RECENT EXTENSIONS OF THE SNOW MICROWAVE RADIATIVE TRANSFER (SMRT) MODEL ENABLING MULTI-MODAL ACTIVE/PASSIVE SIMULATIONS

G. Picard¹, M. Sandells², C. Prigent³, J. Murfitt⁴, C. Duguay^4,5

¹Univ. Grenoble Alpes, CNRS, Institut des Géosciences de l’Environnement (IGE), UMR 5001, Grenoble, France , ²Department of Geography and Environmental Sciences, Northumbria University, Newcastle upon Tyne, UK, ³LIRA, Observatoire de Paris, PSL Research University, CNRS, Sorbonne Universités, Univ. Paris Cité, F-75014 Paris, France, ⁴H2O Geomatics Inc. Kitchener ON, Canada, ⁵Department of Geography and Environmental Management, University of Waterloo, Waterloo, Ontario, Canada

The Snow Microwave Radiative Transfer (SMRT) model is now 10 years old. Originally developed to address theoretical questions about the role of snow microstructure in microwave scattering, it has been widely used for the interpretation of radiometric measurements. Over time, it has evolved into a versatile, general-purpose radiative transfer model with applications across various cryospheric environments, sensor types, and satellite missions.

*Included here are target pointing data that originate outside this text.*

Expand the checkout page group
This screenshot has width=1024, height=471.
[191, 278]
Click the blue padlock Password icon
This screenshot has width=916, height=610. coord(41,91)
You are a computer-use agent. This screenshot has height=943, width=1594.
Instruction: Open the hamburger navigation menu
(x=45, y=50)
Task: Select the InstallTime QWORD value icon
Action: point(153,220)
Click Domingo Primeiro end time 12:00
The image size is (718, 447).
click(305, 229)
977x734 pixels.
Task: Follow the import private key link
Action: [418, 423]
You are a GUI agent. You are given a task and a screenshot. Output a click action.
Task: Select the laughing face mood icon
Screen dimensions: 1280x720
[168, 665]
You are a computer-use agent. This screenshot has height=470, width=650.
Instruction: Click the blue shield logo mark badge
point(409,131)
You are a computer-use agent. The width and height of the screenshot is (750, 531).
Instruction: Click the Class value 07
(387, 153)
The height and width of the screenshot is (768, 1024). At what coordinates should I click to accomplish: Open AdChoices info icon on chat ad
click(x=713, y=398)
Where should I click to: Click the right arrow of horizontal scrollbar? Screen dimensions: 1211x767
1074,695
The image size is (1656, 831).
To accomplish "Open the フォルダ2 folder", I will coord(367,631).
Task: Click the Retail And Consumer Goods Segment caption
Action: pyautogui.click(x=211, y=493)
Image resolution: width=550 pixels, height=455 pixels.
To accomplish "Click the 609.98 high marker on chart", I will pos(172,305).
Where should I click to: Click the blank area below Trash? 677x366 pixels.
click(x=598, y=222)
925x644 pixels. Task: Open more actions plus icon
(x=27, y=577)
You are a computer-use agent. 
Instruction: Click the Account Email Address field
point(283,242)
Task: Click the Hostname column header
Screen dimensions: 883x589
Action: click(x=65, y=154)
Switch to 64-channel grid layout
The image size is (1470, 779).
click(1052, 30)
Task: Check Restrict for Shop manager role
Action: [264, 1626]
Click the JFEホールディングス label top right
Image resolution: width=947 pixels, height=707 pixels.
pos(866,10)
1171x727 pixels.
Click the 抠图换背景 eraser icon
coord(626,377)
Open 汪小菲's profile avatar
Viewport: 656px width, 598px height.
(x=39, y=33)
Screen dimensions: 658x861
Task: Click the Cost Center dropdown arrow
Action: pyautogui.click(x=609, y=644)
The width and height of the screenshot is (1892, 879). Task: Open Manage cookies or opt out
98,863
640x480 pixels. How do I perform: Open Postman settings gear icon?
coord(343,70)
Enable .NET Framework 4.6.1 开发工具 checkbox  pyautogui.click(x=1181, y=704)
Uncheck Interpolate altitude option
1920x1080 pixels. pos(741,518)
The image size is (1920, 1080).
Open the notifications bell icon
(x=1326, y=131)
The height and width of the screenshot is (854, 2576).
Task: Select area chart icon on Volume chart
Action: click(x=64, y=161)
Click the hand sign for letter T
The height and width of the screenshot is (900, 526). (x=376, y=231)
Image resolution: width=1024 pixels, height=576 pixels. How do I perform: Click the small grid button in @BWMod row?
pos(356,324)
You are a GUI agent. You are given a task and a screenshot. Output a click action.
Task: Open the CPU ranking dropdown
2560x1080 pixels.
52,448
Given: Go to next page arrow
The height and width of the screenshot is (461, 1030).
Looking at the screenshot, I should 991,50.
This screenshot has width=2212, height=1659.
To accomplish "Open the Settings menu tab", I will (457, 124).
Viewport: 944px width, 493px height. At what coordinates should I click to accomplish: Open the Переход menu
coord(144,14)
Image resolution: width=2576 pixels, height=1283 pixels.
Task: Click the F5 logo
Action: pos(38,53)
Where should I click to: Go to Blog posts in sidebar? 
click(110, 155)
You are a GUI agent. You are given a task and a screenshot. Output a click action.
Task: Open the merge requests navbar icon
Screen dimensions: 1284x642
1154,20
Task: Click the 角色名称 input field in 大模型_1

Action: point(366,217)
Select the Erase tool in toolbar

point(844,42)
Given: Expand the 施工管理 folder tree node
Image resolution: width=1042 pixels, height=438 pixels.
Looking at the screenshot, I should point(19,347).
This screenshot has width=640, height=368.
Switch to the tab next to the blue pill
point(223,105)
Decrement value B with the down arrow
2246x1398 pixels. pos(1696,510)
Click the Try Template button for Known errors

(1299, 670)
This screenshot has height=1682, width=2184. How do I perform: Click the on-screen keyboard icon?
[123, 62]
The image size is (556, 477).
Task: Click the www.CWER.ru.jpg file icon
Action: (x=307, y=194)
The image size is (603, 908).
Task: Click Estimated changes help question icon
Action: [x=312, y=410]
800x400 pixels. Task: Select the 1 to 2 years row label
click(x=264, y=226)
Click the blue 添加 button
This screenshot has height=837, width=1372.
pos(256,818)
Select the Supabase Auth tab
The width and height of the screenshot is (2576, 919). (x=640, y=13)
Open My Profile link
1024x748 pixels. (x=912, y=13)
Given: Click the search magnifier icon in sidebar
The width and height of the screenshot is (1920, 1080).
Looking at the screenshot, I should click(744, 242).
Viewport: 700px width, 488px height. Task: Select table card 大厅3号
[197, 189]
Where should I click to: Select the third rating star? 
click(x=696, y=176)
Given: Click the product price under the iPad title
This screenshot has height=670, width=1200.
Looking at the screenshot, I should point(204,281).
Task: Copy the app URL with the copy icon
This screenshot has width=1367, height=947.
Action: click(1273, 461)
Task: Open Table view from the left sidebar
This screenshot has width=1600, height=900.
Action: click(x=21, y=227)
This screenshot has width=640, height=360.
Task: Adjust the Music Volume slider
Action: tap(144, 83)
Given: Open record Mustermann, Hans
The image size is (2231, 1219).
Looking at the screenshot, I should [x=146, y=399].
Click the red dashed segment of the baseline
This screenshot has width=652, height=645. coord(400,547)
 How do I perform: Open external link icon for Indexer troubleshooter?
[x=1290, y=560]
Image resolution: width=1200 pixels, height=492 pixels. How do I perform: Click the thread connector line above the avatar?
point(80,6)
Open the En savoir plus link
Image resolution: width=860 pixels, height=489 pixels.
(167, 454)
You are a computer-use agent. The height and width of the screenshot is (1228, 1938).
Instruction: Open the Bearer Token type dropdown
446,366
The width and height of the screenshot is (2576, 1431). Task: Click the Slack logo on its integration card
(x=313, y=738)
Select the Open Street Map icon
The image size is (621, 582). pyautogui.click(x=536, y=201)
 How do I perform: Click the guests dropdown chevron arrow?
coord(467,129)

While most previous studies have focused on individual sensor types (e.g., radiometers, imaging radars, and altimeters), SMRT enables a consistent treatment of scattering and radiative transfer processes. This makes it possible to simulate multiple observables simultaneously, such as brightness temperature, radar backscatter, altimetric waveforms, and delay-Doppler maps, from a single physical configuration (e.g., a specific snowpack or sea-ice layer).

In this presentation, we first provide an overview of SMRT and highlight recent extensions that broaden its applicability to a wider range of sensors. We then illustrate the synergistic use of SMRT for active/passive microwave simulations in Antarctica through two examples. First, we investigate the frequency-dependent behaviour of brightness temperature and radar backscatter in a highly scattering region of the Antarctic continent. This study aims to improve our understanding of the extremely radar-bright surfaces observed on Saturn’s icy moons. Second, by combining passive microwave and altimetric simulations over Antarctica, we demonstrate how this approach enables us to constrain the simulations better and achieve an accurate balance between surface and volume scattering contributions, which is critical for altimetry.

We conclude this presentation with a discussion of potential future applications of SMRT, particularly in the context of recently launched or upcoming satellite missions.